Summary Judgment and Jury Verdict Obtained for Employer in Age Discrimination, Retaliation Case and Then Both Are Upheld On Appeal
An executive’s department and job were eliminated in a reorganization. Our client found another position for him, albeit at a lower salary. The employee delayed filing a charge of discrimination with the Missouri Commission on Human Rights for three years. He then filed a lawsuit challenging his salary adjustment and a series of promotion denials over the entire three year period. The trial court granted summary judgment on all claims outside the 180 day charge filing period under the Missouri Human Rights Act. After a two-week jury trial, the jury returned a verdict in favor of our client on all remaining timely claims.

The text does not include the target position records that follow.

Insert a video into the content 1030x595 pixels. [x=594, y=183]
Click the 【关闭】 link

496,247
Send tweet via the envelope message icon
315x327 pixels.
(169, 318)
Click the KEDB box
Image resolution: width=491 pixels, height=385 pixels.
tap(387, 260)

The plaintiff appealed both the jury verdict and the summary judgment ruling. The latter raised important issues regarding the “continuing violation” theory. When applicable, this theory allows an employee to pursue otherwise untimely related claims if he asserts at least one timely claim. The plaintiff argued for a result that in many cases would have effectively eliminated the 180 day charge filing period under the Missouri Human Rights Act. We persuaded the Missouri Court of Appeals to adopt a reasonable and limited view of the continuing violation theory. The court held the theory did not apply to discrete acts such as salary determinations and promotion denials, but only to claims premised upon “day-to-day” discriminatory events such as hostile environment harassment. The Missouri Supreme Court denied plaintiff’s appeal so the appellate court’s ruling is now the law of the State of Missouri.
Tisch v. DST Systems, Inc., 366 S.W.3d 345 (Mo. App. 2012).